My wife loves garlic. More than she loves me? It’s an open question. Nearly everything she cooks starts with a healthy amount of onions and head of garlic. Why not a clove of garlic? Might as well just sprinkle on a little garlic powder!
As the garden (“the farm” as friends call it) began to expand out back garlic became one of the plants of choice. My wife started by just tossing some grocery store garlic into one of our raised beds; it grew fairly well but…no scapes! Turns out there’s a difference between hard neck and soft neck garlic…and the soft neck variety doesn’t produce scapes. Good to know.
A few of our earliest, mostly succesful, attempts at growing garlic:
Realizing that for us “growing what we eat” would mean focusing on tomatoes, peppers, potatoes, and garlic along with the peaches, apples, grapes, and lettuce we were cultivating, we moved the garlic from some small beds to a 12′ x 3′ bed running along the area our fruit trees occupy: The Orchard. After planting in late fall, green stalks began to pop through the snow and looked healthy and eager all winter. By early summer we had all the scapes we could eat. We ate them tossed into pasta, turned into a pesto sauce, and mixed into butter, or just toasted all by themselves. In late summer we harvested 50 odd heads of Spanish red, and 60 odd heads of German white.
For our first big planting we ordered our seed garlic from Possum Hill Farm in Lakeville, CT. It’s owned by my wife’s uncle, and her cousin is in charge of the garlic. We were thrilled with the results; pounds of garlic from one bed in the garden. We used it all up, so we ordered more seed and planted again that fall in the same bed. Possum Hill had only German white to plant last year so we went with that. It grew well but wasn’t quite as vibrant. Perhaps two years in the same bed was too much, but we got 80 or so heads of garlic and once again had scapes in the early season.

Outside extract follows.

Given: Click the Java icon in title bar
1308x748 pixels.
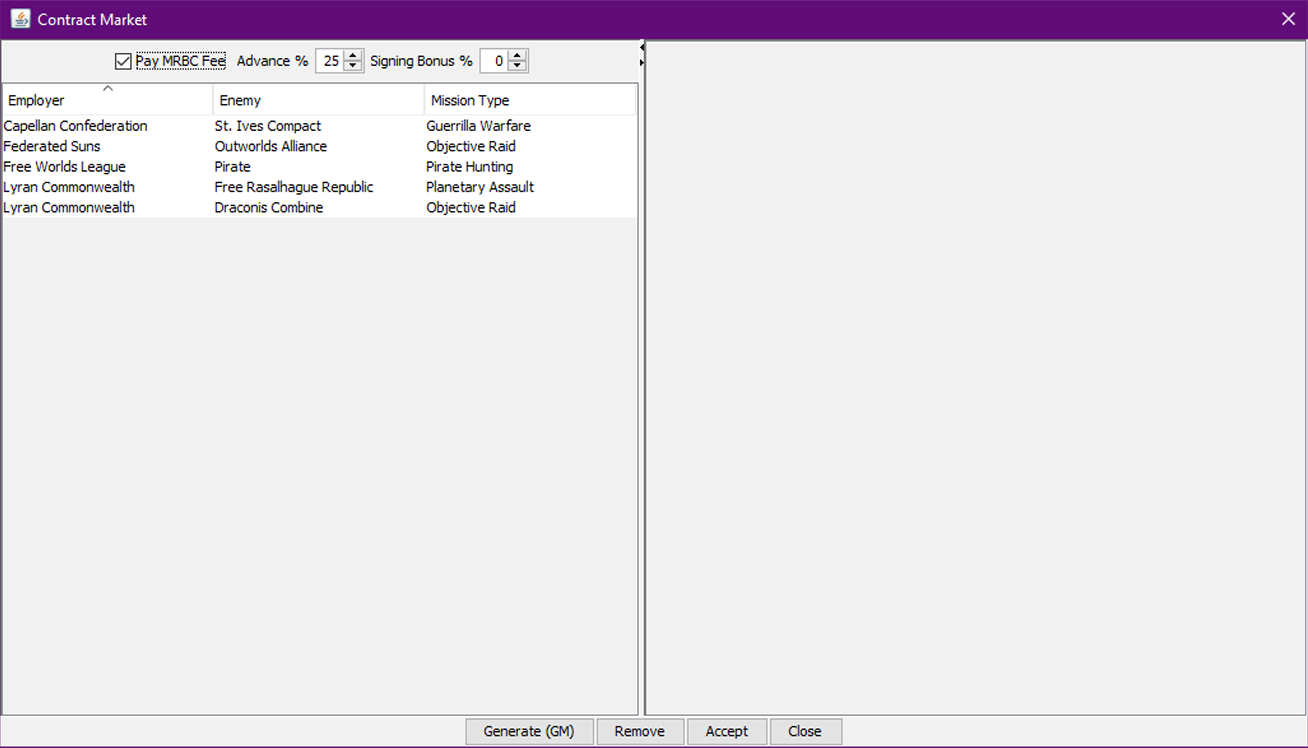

We knew that we could dedicate our entire backyard to garlic, however, and it still wouldn’t be sufficient for our needs. As it happens, our friends at Copper Hill Farm had some land they weren’t using, quite a bit of land in fact, certainly more than we could use; so we bought 50 pounds of seed garlic from Possum Hill, and spent a day or so “popping” the heads into cloves to plant. I even built a “dibbler”: kind of a thing to make the evenly spaced holes to pop the cloves into.
The seed garlic:
My wife and I worked together one afternoon; I raked over the soil Greg, the owner of Copper Hill, had tilled for us and I dibbled the holes. My wife planted and covered each clove. We got less than half of the field planted on that first afternoon. We had planned out the prior weekend to spend it together, along with LuLu, planting. But nature had not cooperated: it had rained furiously and the field was too wet. The autumn had also gone from too warm to a bit on the cold side in a flash. We had other pressing issues and so Elizabeth, my wife, had to come back later in the week on her own and plant the rest of the field. When she noticed that there was another patch of land which Greg had tilled but which we hadn’t intended on using, and that we still had plenty of “popped” garlic we asked if we could plant there. Greg said yes, of course, and we went back one last day to plant a bit more and to mulch.
We lost track of exactly how many seeds we planted. With any luck we’ll have enough to supply our own needs, a few hundred heads to the Copper Hill Farm Store, and to reserve as seed for next year. My wife used two different techniques for spacing in the two separate areas we planted in order to see which will work best for weeding and harvesting.
As far as what to grow where the garlic had been, we’re thinking Bolivian peppers. Amazing little red peppers that look like Christmas lights and are comparable to a very spicy jalapeño on the Scoville scale. Here in New England we’ve seen that if you bring the plant inside the purple peppers turn yellow, orange, and red just in time for Christmas. They might make for some really spicy holiday gifts.
Thinking about the garden, and writing this little post in fact, have raised my spirits a bit. We have space for one more fruit tree, we’re making room for a few more grape vines, and the asparagus bed will be in year two. It’s a mess right now, but I can’t wait to get out there in the spring and set to the work of bringing it back to life.